[Data records Boundary: Start]

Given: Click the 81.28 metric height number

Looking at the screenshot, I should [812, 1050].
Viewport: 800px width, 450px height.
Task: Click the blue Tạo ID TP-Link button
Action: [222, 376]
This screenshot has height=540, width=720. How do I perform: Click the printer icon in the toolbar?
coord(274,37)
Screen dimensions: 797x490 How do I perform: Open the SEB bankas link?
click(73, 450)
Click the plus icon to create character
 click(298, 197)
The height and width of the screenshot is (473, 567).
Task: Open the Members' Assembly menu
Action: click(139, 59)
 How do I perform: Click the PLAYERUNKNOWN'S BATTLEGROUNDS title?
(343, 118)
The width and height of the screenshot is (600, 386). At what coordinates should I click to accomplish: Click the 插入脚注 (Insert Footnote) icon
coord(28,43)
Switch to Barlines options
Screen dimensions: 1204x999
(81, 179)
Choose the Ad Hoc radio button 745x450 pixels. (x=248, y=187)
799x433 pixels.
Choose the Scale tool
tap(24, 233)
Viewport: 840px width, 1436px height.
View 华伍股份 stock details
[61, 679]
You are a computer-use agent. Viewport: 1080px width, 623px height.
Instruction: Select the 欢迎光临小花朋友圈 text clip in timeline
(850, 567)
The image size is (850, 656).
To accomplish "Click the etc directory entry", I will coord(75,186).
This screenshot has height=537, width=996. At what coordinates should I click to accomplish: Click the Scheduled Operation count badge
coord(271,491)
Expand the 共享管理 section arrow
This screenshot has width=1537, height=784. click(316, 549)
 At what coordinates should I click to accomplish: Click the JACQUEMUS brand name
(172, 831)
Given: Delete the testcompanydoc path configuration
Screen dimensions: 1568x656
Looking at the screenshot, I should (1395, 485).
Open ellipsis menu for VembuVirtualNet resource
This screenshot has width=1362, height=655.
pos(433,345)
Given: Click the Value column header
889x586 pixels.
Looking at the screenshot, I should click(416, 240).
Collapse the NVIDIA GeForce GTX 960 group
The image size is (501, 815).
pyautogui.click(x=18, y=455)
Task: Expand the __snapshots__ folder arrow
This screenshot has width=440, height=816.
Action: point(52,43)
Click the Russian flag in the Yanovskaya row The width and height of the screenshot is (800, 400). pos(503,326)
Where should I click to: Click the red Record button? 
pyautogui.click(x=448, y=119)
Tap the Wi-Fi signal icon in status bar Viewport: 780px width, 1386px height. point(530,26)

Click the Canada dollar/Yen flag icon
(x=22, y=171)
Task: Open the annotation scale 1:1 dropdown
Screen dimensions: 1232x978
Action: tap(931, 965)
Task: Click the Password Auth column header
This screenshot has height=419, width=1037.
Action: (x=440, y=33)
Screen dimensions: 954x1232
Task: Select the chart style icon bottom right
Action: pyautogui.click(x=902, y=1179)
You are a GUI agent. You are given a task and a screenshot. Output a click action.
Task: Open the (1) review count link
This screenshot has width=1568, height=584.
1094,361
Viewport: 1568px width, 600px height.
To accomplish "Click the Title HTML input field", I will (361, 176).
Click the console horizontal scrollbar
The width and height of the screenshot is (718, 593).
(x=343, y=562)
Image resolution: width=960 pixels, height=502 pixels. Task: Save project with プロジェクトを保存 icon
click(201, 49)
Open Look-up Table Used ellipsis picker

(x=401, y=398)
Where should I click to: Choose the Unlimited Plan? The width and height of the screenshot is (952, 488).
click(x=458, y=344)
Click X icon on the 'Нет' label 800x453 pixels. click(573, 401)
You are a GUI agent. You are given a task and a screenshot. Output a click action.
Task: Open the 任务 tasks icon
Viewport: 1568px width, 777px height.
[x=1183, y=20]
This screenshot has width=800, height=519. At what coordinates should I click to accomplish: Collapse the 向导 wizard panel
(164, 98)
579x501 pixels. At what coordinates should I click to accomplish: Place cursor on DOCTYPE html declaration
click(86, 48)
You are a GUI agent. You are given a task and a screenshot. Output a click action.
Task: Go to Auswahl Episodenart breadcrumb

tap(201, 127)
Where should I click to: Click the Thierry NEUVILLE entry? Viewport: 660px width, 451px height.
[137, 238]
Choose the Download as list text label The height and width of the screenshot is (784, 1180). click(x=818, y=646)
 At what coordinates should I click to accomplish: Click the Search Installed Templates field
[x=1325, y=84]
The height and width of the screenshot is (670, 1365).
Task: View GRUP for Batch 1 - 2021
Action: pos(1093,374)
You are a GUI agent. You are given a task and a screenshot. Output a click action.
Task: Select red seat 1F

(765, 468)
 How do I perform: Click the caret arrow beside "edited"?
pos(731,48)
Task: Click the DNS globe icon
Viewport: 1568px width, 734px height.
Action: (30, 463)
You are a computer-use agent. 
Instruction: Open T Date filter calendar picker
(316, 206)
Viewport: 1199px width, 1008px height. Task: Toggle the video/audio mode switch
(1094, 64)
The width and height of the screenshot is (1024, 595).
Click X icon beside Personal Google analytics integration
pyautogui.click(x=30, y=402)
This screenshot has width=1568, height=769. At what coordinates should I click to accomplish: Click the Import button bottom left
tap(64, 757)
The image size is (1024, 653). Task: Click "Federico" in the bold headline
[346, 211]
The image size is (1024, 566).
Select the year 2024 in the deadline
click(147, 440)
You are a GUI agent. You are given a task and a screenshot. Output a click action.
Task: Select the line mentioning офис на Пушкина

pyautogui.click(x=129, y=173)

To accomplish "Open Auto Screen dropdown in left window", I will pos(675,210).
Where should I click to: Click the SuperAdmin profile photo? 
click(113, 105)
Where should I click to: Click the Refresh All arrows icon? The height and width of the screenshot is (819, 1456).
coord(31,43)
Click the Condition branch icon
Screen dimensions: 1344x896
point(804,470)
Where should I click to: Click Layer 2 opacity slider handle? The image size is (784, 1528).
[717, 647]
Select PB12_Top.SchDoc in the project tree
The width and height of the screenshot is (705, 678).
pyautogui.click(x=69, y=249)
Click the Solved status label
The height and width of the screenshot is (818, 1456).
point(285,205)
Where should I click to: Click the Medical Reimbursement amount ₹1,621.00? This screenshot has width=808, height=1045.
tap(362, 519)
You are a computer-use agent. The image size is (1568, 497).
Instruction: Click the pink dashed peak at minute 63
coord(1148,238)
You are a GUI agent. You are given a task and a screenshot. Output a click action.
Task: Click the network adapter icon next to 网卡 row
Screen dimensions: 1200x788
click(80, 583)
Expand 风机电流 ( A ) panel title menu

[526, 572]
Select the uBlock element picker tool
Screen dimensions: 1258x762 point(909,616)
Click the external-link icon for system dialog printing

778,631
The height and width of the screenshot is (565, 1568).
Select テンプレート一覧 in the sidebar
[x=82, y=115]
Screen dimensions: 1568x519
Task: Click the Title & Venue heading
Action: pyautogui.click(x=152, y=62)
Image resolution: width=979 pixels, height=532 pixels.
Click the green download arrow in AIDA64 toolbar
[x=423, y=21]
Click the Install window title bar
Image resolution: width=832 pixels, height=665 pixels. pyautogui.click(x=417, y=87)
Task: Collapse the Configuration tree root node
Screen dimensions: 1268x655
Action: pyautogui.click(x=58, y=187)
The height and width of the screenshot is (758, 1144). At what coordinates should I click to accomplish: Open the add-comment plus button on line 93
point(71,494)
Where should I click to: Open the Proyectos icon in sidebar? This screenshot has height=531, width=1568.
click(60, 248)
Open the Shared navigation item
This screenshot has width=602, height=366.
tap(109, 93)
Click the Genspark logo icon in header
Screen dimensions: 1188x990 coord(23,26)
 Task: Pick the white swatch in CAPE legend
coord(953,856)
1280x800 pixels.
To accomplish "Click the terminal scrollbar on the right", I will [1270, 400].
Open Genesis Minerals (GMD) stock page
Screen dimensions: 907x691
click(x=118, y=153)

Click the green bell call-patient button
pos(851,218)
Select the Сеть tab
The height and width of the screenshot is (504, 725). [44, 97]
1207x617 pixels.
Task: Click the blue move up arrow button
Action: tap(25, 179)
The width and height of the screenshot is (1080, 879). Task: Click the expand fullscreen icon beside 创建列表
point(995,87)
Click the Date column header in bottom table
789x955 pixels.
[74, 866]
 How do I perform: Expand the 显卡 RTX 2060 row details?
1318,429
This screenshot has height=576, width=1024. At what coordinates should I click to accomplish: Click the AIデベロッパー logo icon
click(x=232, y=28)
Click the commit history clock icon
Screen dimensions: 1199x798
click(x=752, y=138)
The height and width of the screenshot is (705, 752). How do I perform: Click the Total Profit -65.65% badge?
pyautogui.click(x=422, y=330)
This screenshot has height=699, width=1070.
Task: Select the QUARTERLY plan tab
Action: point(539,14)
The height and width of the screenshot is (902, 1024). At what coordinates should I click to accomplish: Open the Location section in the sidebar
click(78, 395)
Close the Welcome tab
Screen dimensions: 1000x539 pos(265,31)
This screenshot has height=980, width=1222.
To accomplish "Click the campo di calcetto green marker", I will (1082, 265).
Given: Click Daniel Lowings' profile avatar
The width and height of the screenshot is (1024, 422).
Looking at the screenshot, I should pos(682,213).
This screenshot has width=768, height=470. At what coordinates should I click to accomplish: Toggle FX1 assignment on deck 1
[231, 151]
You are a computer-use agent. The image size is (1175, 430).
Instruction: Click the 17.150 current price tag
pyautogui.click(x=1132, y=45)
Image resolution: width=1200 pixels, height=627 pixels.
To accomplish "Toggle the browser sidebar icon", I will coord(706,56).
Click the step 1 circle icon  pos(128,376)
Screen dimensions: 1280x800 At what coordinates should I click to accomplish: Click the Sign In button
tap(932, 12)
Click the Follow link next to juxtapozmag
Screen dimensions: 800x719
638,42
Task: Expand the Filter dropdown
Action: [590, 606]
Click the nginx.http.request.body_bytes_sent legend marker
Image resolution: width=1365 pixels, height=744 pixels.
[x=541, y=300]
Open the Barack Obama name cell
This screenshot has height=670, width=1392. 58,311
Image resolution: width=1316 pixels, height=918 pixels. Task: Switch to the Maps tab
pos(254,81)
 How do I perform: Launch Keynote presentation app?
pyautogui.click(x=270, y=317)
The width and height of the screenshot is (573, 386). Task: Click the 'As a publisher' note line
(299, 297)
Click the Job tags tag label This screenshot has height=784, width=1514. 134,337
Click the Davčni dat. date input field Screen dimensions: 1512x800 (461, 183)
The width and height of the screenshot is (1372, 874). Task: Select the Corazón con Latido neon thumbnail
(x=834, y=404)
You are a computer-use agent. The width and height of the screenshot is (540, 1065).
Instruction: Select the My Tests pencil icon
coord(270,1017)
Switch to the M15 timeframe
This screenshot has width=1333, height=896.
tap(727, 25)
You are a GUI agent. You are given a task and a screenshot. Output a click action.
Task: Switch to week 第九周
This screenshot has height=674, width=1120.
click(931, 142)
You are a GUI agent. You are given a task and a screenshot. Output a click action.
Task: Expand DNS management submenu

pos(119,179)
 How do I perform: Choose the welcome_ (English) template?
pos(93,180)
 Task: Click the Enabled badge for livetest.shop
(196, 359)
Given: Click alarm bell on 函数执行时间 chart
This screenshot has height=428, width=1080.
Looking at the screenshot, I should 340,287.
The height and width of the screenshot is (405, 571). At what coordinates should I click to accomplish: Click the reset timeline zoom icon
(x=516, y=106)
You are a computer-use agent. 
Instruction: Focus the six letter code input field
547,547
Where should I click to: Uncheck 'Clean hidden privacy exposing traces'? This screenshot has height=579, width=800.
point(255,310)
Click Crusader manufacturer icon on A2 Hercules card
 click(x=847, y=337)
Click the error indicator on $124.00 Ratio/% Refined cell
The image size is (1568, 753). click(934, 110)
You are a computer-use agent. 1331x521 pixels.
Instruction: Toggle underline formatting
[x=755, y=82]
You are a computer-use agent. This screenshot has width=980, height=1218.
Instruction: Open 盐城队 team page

[Data records Boundary: End]

Filter the data above by the word "marker" and copy every line that matches.

Completed exercise:
To accomplish "Click the campo di calcetto green marker", I will (1082, 265).
Click the nginx.http.request.body_bytes_sent legend marker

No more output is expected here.